Turnamen ceki di Br. Cagaan, Pejeng, Gianyar

Redaksi9.com -  Kartu Ceki di Bali, cukup populer. Bahkan Ceki menjadi tradisi di Pulau Dewata. Tidak hanya orang tua, anak-anak muda pun menggemari permainan ini.

Sayangnya, tak jarang tradisi ini disalahgunakan dengan dijadikan ajang untuk berjudi oleh pihak - pihak tertentu. Padahal, Ceki memiliki keunikan dan merupakan salah satu olahraga rekreasi.

Untuk menekan peluang permainan Ceki dijadikan ajang Judi, calon anggota DPD RI Perwakilan Bali Dewa Ayu Putu Sri Wigunawati mengusulkan agar memperbanyak Turnamen Ceki di Bali.
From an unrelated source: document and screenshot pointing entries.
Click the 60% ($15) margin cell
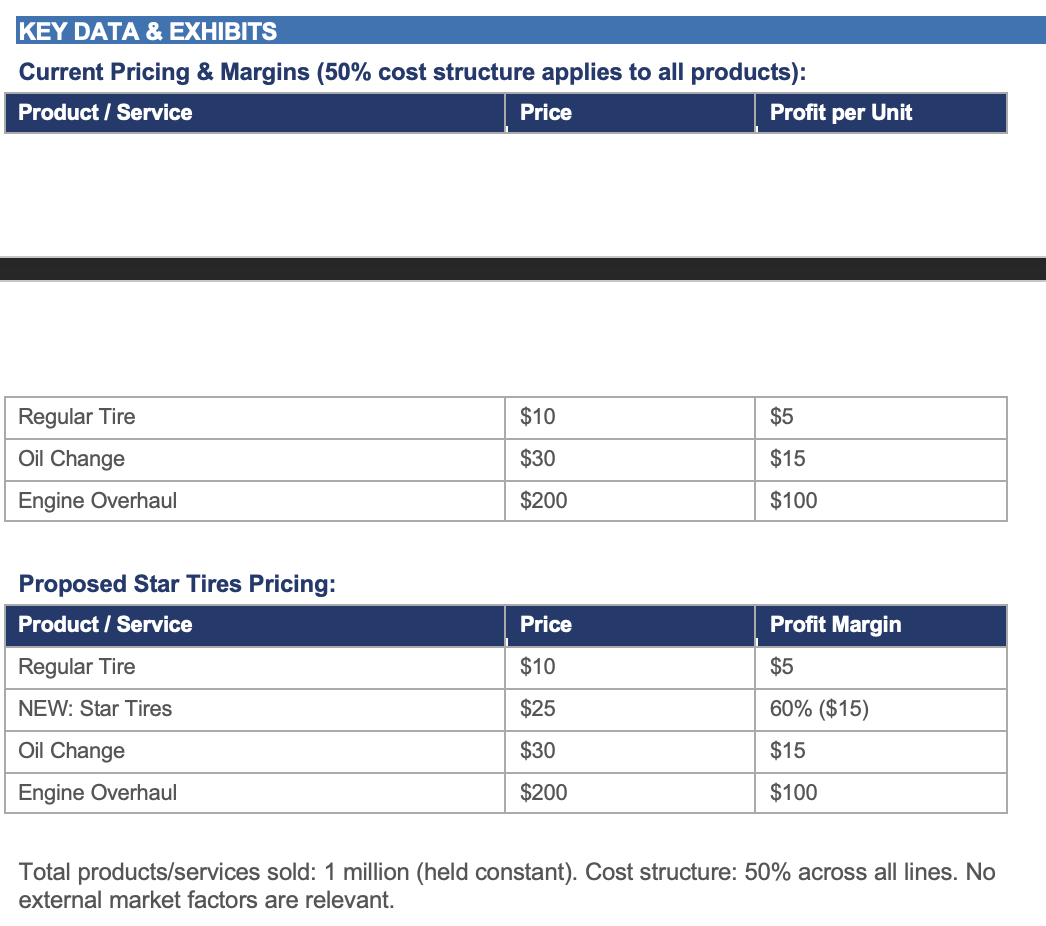The width and height of the screenshot is (1046, 926). pos(819,709)
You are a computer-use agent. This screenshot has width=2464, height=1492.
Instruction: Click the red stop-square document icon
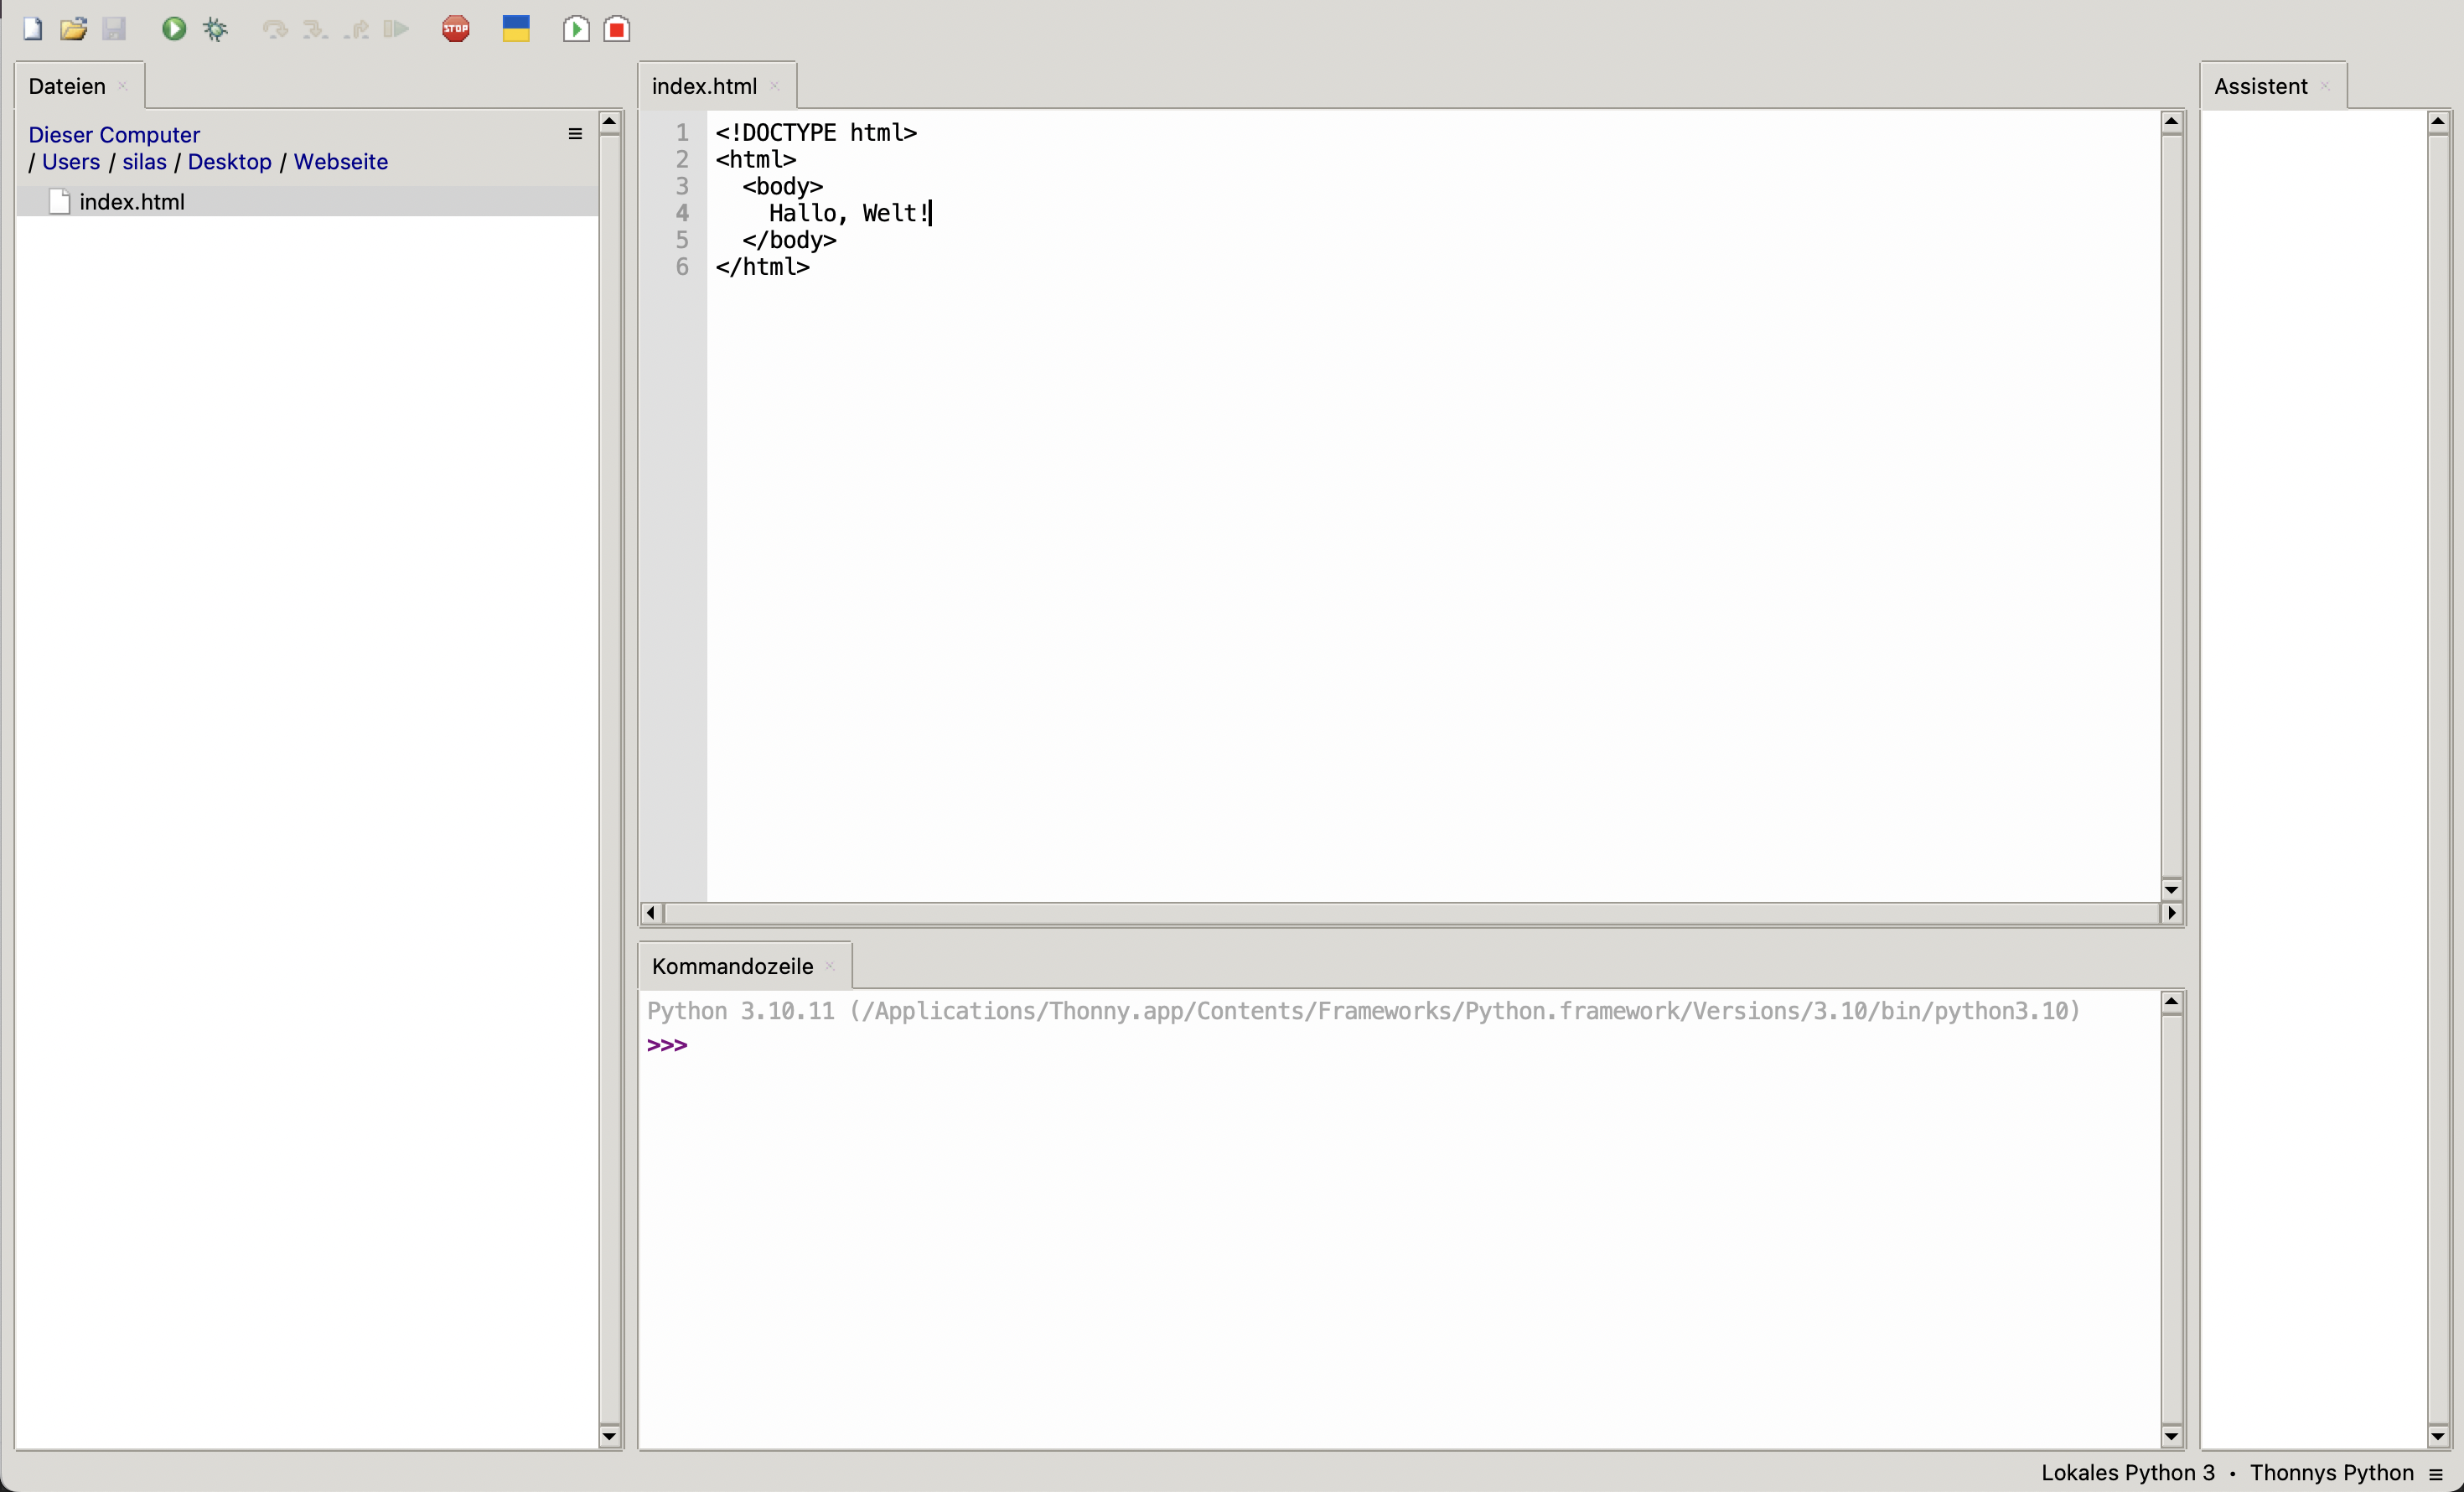617,29
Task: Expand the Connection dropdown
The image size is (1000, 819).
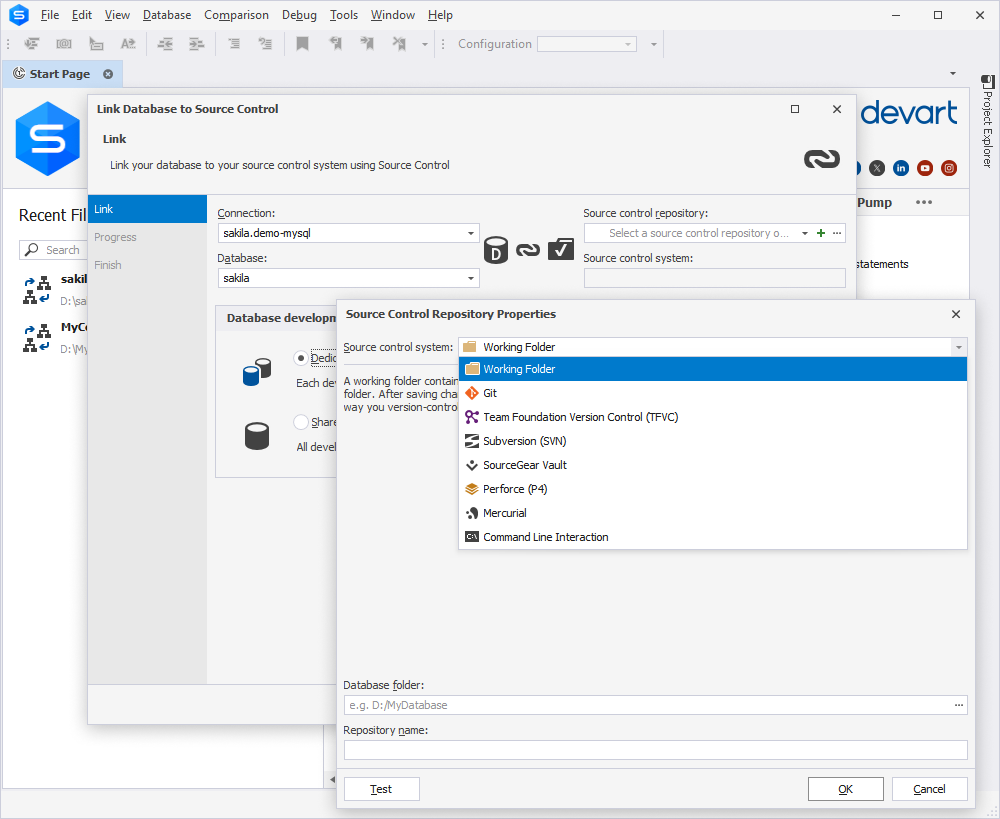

Dengan banyaknya turnamen, ia berkeyakinan bahwa Ceki ke depan akan murni sebagai olahraga rekreasi yang harus terus dipertahankan.

"Ceki itu kalau dibuat dalam bentuk turnamen atau lomba, maka potensi judi akan bisa dikurangi, akan bisa terpantau. Jadi kalau mau menghilangkan kesan Ceki identik dengan judi, maka harus perbanyak turnamen," kata Sri Wigunawati, di sela-sela Turnamen Ceki yang dilaksanakan Sekehe Teruna Banjar Cagaan, Pejeng Kangin, Gianyar, beberapa waktu lalu.

Ia menyambut positif apa yang dilakukan oleh Sekehe Teruna Banjar Cagaan ini, karena menyediakan ruang bagi mereka yang gemar dengan olahraga rekreasi Ceki. Apalagi pesertanya mencapai sekitar 500 orang.

"Ada Turnamen Ceki yang rutin dilaksanakan oleh Federasi Olahraga Rekreasi Masyarakat Indonesia (FORMI) Daerah Bali. Dan akan sangat bagus jika lebih banyak lagi turnamen, seperti yang dilaksanakan oleh Sekehe Teruna Banjar Cagaan," ucap calon Senator nomor urut 25 yang dikenal dengan "Salam Slae" ini.

Selain menjadi ajang rekreasi dan merawat tradisi, demikian Sri Wigunawati, pelaksanaan Turnamen Ceki secara rutin tentu akan memperkuat keakraban warga.

"Turnamen digelar juga sebagai ajang menjalin keakraban warga antar banjar maupun antar desa," tutur Sri Wigunawati, yang optimis akan lolos sebagai anggota DPD RI Perwakilan Bali periode 2019-2024.(ira).